I just discovered the Canadian Book Challenge. It looks like fun and best of all, the prizes include Kraft dinner or a hockey puck! I like the idea of reading one book from each province or territory over the next year. The Can Lit I most often read is from Ontario or Quebec and oh so urban. It would be good for me to read books set in the maritimes or prairies but it wouldn’t be a first. Around 1990 I took a course in Canadian Literature with Dennis Duffy. I thought it both ironic and fitting to be lectured on my country’s literature by an American Southerner who claimed he had “scraped the shit off [his] shoes,” when he came to the University of Toronto. Don’t you love a prof with a sense of humour? Lately I’ve heard him on the radio, talking about Canadian books and it just seems fitting. We are a nation of people from somewhere else. Even the First Nations crossed Beringia to get here.
I’m curious to know what books were covered in that course. Sounds interesting!
I don’t remember them all, naturally. The most memorable were:
Sunshine Sketches of a Little Town by Stephen Leacock and As for Me and My House by Sinclair Ross. I highly recommend the Leacock for small-town Ontario humour.
I also have a vague memory of studying the early and later Canadian poets. Archibald Lampman, Earl Birney etc. I’m more of a novel and short story person…
At some point I did enjoy Margaret Atwood’s poem, Progressive Insanities of a Pioneer.
There was also some Susanna Moodie (Roughing it in the Bush) plus Catherine Parr Trail if I remember correctly — but I probably don’t.
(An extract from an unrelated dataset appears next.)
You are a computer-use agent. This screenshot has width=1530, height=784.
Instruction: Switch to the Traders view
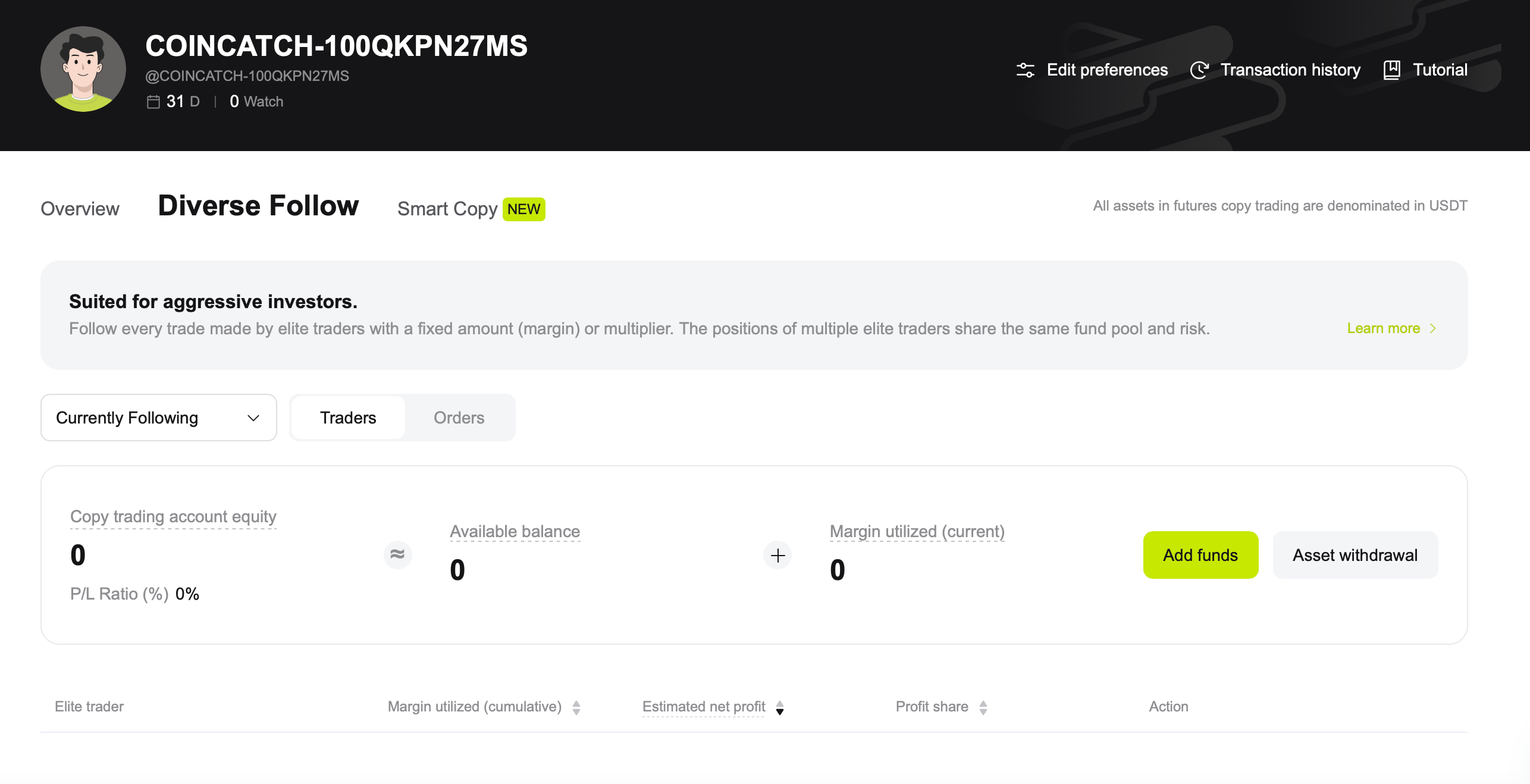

So funny about your Canadian Lit teacher. Looking forward to your list.
I woke my wife up with laughter one night after reading Leacock’s “My Financial Career”.
Yeah. I love that one too but that kind of humour is gone forever. Who respects and fears institutions that way anymore? What ever happened to formality? Modern adults dress like children and modern children dress like sexy teenagers. It’s a little too much sometimes but I still think it’s better than the mouse-inhabitied world Leacock was spoofing.